I'm trying to ensure existence of 'decent' cut-off functions for sets of low regularity. Suppose that $B$ is a Lebesgue measurable set in some $\mathbb{R}^n$. I'm wondering if there exists a cut-off function $\phi \in W^{1, \infty}(\mathbb{R}^n; [0,1])$ such that $| \{ \phi = 1\} \cap B| \geq (1-2\epsilon) |B|$ and $|\{\phi \not= 0 \} \cap B^c| \leq \epsilon$, i.e. I want $\phi$ to be equal to $1$ on a large portion of $B$ and $0$ outside of $B$, up to a set of measure $\epsilon$.
The reason I'm asking is that I'd normally see cut-offs in the setting when you have a compact subset of some open set and you want your cut-off to be $1$ on the compact and $0$ outside the open - in this case it's quite easy to do using distance functions and what not, but what about more general sets?
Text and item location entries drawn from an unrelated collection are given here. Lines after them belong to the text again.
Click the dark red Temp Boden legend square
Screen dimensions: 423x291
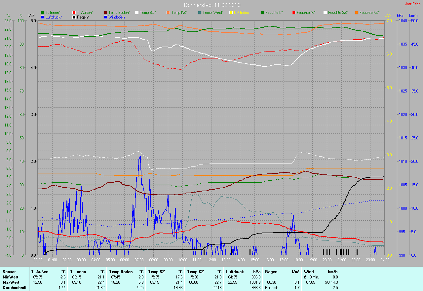point(105,13)
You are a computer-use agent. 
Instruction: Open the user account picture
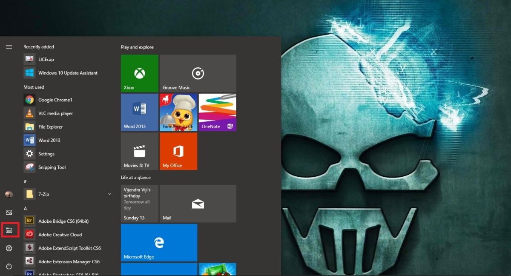[9, 194]
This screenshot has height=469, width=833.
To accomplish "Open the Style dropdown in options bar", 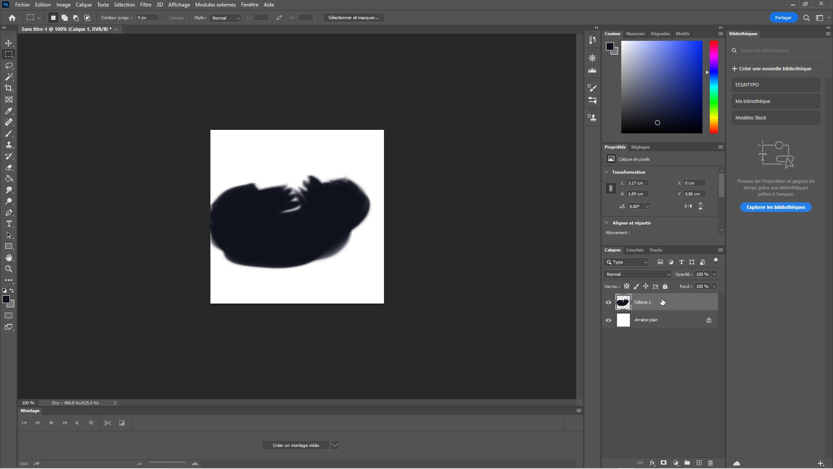I will click(225, 18).
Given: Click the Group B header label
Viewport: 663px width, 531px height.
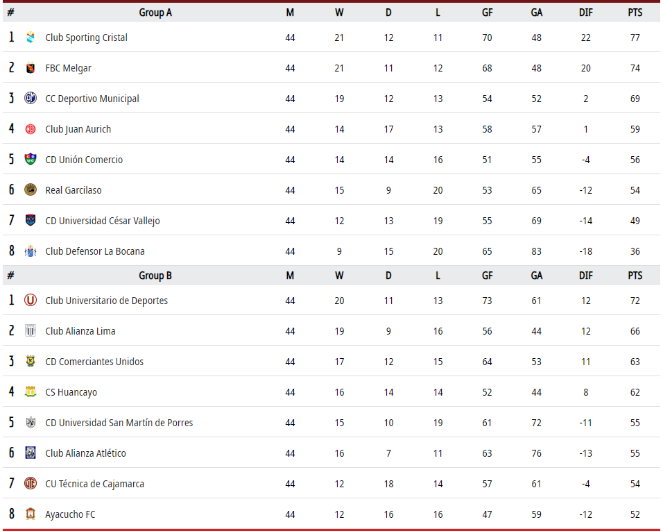Looking at the screenshot, I should pyautogui.click(x=155, y=276).
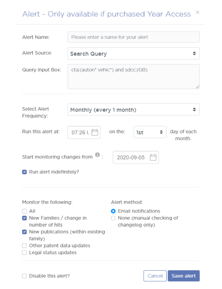This screenshot has height=289, width=222.
Task: Grab the resize handle of Query Input Box
Action: click(x=197, y=86)
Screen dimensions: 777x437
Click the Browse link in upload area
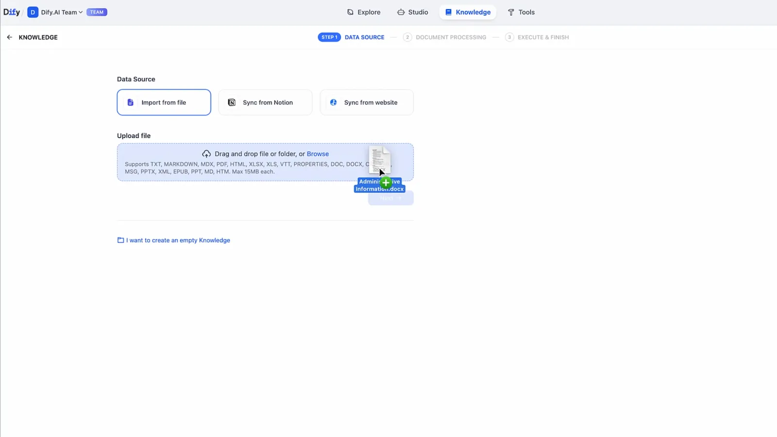(x=318, y=154)
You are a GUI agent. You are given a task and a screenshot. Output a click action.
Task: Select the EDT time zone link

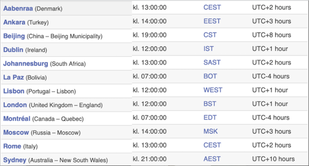click(x=210, y=118)
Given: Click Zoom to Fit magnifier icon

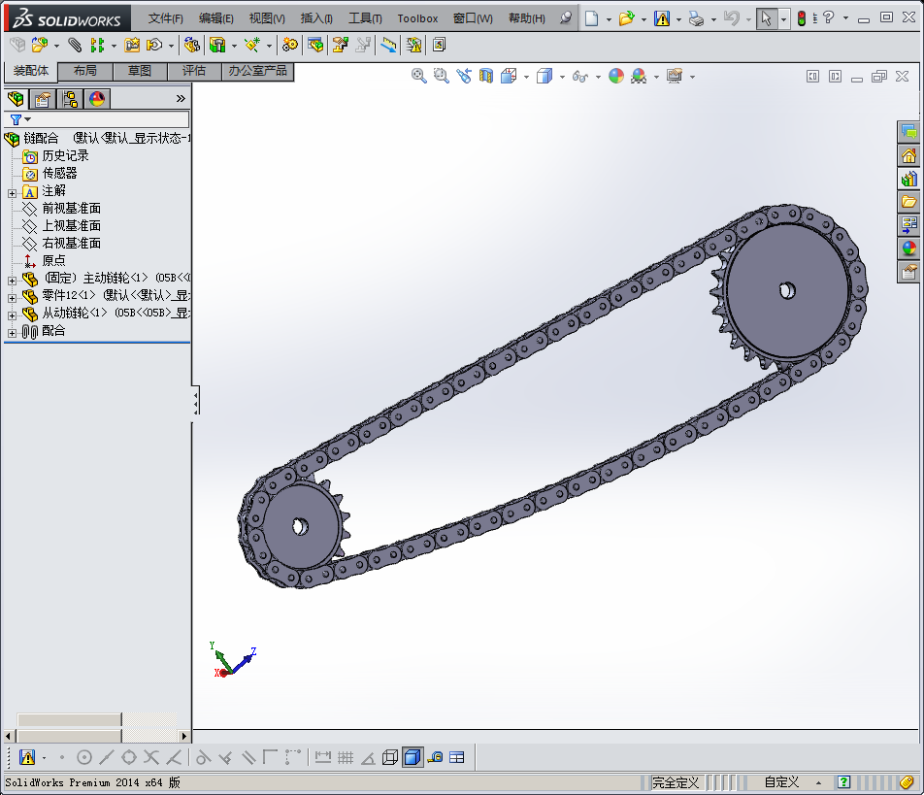Looking at the screenshot, I should click(419, 76).
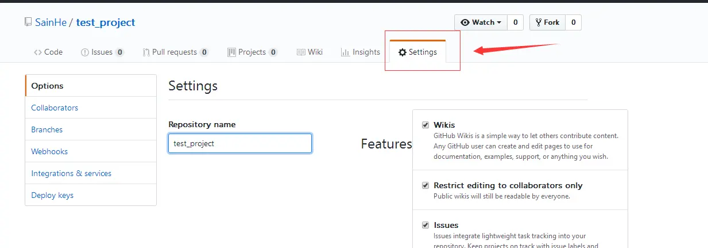Toggle Restrict editing to collaborators only

[x=425, y=186]

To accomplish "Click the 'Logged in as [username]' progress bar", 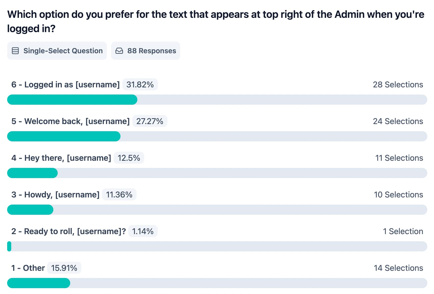I will pyautogui.click(x=217, y=100).
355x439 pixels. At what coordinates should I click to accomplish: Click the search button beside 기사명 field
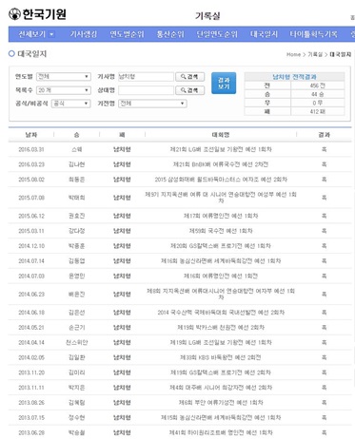pos(190,77)
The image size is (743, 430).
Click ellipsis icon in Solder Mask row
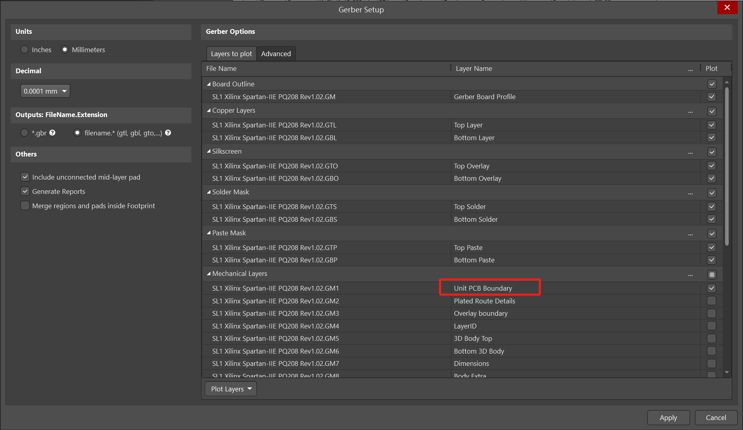pos(691,193)
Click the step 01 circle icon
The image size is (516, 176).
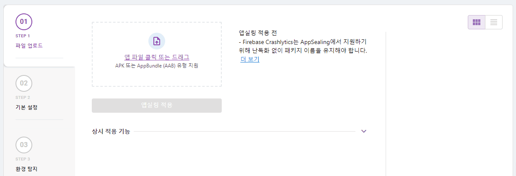coord(24,21)
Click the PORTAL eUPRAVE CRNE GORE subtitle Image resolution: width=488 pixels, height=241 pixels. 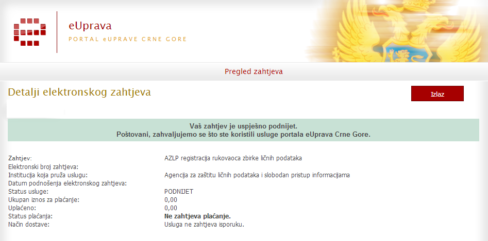tap(127, 39)
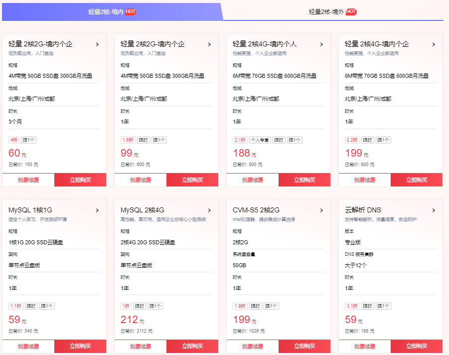Buy the 99元 one-year 2核2G plan
Screen dimensions: 449x355
[x=192, y=180]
A reference would be a perfectly good answer. I'd very much like to keep the $W^{1, \infty}$ regularity, but if that's not possible then perhaps $W^{1,p}$ might do if there's a way of ensuring $p$ large enough.
If that helps then the way I want to use that is to take two measurable sets $B_1, B_2$ and construct cut-offs $\phi_1, \phi_2$ that are equal to $1$ on large portions of the respective $B_i$'s and interacting only on a small set (i.e. $\{ \phi_1 \phi_2 \not= 0\} \cap (B_1 \cup B_2)$ should have small measure). The problem here is that I only know that $B_1 \cap B_2 = \emptyset$, they are not necessarily a positive distance apart, in which case that would be trivial.
Edit: okay, shortly after posting I've realized that I can reduce the problem to the standard compact-open setting by using regularity of the Lebesgue measure on $\mathbb{R}^n$ and that solves the problem, sorry for posting in a rush, should've thought about it a bit more. I guess the question can be closed now.